▶ **Aim**: Copy the listing below word for word, beginning with the line that contains "Task: Click the Cbizarre challenge title" and continuing through the line that contains "This screenshot has height=793, width=1432.", both of those lines included.

= = = = =

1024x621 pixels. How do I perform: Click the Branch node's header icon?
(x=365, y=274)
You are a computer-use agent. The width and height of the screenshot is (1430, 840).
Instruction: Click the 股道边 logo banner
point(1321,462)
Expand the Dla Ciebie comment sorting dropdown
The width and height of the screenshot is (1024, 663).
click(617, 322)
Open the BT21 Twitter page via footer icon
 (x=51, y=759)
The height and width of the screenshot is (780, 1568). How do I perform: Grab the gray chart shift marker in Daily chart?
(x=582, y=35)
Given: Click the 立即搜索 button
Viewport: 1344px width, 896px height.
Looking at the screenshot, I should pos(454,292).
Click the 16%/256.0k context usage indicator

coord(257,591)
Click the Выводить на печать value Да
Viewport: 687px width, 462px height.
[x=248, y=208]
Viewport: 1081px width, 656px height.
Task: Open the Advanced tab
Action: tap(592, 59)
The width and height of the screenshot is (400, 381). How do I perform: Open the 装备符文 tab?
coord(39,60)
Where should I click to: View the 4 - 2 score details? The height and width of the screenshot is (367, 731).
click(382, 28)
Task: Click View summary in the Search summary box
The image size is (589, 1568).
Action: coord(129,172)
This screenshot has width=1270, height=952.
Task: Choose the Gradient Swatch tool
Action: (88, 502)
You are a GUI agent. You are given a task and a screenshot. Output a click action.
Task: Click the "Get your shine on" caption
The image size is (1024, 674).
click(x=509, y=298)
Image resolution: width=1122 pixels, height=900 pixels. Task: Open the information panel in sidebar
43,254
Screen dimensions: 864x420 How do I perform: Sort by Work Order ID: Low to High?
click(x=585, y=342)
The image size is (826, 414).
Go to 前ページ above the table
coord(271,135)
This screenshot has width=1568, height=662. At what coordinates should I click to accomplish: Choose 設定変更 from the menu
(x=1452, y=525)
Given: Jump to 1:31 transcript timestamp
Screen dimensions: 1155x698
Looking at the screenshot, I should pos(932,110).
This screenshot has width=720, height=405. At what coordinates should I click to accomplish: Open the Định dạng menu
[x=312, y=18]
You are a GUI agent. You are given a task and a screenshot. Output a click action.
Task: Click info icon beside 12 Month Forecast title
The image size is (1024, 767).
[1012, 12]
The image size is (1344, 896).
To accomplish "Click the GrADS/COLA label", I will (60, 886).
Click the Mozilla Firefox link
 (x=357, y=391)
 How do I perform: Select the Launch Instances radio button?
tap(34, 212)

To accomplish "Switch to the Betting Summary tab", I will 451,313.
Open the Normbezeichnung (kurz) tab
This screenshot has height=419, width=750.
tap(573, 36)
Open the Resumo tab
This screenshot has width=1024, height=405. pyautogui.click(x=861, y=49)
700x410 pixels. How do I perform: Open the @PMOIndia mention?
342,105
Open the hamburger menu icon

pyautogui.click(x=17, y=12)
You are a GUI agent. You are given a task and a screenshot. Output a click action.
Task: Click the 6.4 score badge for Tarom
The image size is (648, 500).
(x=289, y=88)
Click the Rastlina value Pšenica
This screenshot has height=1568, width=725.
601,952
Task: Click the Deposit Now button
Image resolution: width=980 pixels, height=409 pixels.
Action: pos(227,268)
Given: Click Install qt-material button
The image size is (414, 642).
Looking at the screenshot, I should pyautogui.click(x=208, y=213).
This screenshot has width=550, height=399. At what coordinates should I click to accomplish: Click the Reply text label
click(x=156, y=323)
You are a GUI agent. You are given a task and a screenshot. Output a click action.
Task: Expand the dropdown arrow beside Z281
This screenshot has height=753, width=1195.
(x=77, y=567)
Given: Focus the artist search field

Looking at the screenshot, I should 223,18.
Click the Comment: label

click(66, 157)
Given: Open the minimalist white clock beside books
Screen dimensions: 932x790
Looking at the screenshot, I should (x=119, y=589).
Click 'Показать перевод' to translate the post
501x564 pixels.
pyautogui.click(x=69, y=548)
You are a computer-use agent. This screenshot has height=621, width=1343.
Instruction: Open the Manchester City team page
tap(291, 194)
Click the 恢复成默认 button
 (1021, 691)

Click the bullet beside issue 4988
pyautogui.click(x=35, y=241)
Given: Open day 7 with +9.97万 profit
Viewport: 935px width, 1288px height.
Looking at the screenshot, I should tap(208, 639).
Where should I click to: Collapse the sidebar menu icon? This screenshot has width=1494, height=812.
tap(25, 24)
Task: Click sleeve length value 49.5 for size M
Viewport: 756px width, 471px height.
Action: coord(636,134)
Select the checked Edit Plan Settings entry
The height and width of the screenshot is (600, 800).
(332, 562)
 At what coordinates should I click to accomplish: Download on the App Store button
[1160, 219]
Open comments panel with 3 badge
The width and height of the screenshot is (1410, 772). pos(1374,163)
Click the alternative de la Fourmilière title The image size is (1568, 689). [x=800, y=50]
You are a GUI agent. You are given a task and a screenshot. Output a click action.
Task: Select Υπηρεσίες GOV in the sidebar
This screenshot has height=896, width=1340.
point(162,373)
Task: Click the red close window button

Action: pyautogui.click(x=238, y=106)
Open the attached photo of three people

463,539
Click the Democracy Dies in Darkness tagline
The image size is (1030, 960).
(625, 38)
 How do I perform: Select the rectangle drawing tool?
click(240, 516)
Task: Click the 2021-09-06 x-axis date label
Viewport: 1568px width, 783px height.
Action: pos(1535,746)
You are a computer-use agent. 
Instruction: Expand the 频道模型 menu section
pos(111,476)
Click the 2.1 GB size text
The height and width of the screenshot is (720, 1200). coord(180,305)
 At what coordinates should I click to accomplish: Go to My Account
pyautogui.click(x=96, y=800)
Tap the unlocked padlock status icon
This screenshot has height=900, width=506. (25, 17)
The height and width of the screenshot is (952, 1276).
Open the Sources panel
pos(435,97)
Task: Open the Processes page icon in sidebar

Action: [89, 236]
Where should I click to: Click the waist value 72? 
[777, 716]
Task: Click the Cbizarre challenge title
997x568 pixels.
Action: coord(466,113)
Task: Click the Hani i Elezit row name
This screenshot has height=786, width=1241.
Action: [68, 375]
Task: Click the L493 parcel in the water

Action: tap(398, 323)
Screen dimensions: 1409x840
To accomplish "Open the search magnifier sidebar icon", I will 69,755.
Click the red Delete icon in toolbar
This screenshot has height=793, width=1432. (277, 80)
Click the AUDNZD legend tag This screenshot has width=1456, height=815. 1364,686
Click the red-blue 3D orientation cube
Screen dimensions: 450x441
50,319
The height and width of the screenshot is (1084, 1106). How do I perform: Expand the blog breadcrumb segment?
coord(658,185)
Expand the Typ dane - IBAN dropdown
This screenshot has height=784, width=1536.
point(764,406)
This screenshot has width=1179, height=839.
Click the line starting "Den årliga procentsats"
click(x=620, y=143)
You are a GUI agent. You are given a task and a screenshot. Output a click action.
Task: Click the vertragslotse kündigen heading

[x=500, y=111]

= = = = =

▶ **Correct result**:
Task: Click the Cbizarre challenge title
997x568 pixels.
Action: coord(466,113)
Task: Click the Hani i Elezit row name
This screenshot has height=786, width=1241.
Action: [68, 375]
Task: Click the L493 parcel in the water

Action: tap(398, 323)
Screen dimensions: 1409x840
To accomplish "Open the search magnifier sidebar icon", I will 69,755.
Click the red Delete icon in toolbar
This screenshot has height=793, width=1432. (277, 80)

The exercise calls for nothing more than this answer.